Mahalia, Burna Boy’s ‘Simmer’, Which Reimagined The ‘Playground’ Riddim, Is Certified Gold In The UK

The content originally appeared on: Dance Hall Mag

British-Jamaican singer Mahalia’s 2019 hit Simmer, which featured Burna Boy, is now certified Gold in the UK.

According to the British Phonographic Industry (BPI), the song was issued a BRIT Certified Gold award on Friday (June 30) after selling over 400,000 copies in the UK, as measured by The Official Charts Company.

Produced by Jonah Christian and Felix Joseph, the song sampled Jeremy Harding’s 1997 Playground riddim, which is best known for Beenie Man’s Who Am I (Sim Simma), as well as Sean Paul’s Infiltrate and Mr. VegasNike Air (Hands In The Air).

Who Am I is currently certified Silver in the UK, for sales and streams exceeding 200,000 units.

Last year, Harding told DancehallMag that Mahalia’s Simmer was his favorite interpretation of his classic riddim. Playground and Beenie’s Who Am I also inspired Little Simz’s Gorilla (2022), Joyner Lucas’ Zim Zimma (2021), and Krept & Konan’s Freak of the Week (2015). 

Mahalia, who was born in the UK to a British-Irish father and a Jamaican mother, released Simmer on her debut LOVE AND COMPROMISE.

The song spent 10 weeks on the UK Singles chart, where it peaked at No. 46.

Its official music video has over 17 million views on YouTube.

The album was released under the American label Asylum Records, a subsidiary of Warner Music Group.

It’s her first Gold record in the UK, and it coincides with Mahalia expressing discontent with her recording contract via Twitter. The artist, who signed with Asylum/Warner at just 13 years old, shared her financial frustrations with her followers.

“I have been signed to since I was 13. I’m 25 now which basically means I’ve racked up 12 years of debt,” she tweeted on Friday. 

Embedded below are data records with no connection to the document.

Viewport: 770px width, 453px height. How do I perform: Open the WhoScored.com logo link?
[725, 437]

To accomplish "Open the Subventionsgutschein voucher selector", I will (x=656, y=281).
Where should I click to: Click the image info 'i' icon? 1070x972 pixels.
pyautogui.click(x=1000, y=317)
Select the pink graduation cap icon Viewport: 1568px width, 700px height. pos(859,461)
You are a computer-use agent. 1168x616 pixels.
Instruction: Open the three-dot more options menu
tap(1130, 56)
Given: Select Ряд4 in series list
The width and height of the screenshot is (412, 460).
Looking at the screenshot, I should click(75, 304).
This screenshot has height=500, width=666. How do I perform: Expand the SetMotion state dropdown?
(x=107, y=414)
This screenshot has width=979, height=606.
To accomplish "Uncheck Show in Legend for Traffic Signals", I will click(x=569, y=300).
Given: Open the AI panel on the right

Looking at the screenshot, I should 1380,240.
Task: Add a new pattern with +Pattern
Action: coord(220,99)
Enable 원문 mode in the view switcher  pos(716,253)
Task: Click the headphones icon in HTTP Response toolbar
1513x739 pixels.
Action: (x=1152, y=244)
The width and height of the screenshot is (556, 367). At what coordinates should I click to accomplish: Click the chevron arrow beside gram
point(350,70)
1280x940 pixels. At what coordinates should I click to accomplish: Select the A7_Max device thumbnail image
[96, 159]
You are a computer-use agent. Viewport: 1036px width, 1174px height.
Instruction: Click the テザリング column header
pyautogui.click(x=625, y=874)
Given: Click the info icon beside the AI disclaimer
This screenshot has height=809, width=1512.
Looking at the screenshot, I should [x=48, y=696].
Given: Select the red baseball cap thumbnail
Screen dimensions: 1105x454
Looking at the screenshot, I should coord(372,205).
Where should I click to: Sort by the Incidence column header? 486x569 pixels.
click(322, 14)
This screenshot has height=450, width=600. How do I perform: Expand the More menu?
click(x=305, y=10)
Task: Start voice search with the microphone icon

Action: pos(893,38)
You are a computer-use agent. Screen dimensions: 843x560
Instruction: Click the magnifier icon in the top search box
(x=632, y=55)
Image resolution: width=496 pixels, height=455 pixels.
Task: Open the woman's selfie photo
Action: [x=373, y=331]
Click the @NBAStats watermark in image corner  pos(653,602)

“I have never made a penny off of my own music. 100 million streams with all money made going to my label. This is pretty standard practice in most major label contracts.”

In a subsequent tweet, the singer clarified her statement, adding, “I have to be clear here guys, I am only talking about the master which my label owns. Publishing is another form of revenue for an artist but that’s a whole other side to the industry that I Cba to get into rn.”

Her tweets kick-started a conversation on fair compensation for artists in the streaming era.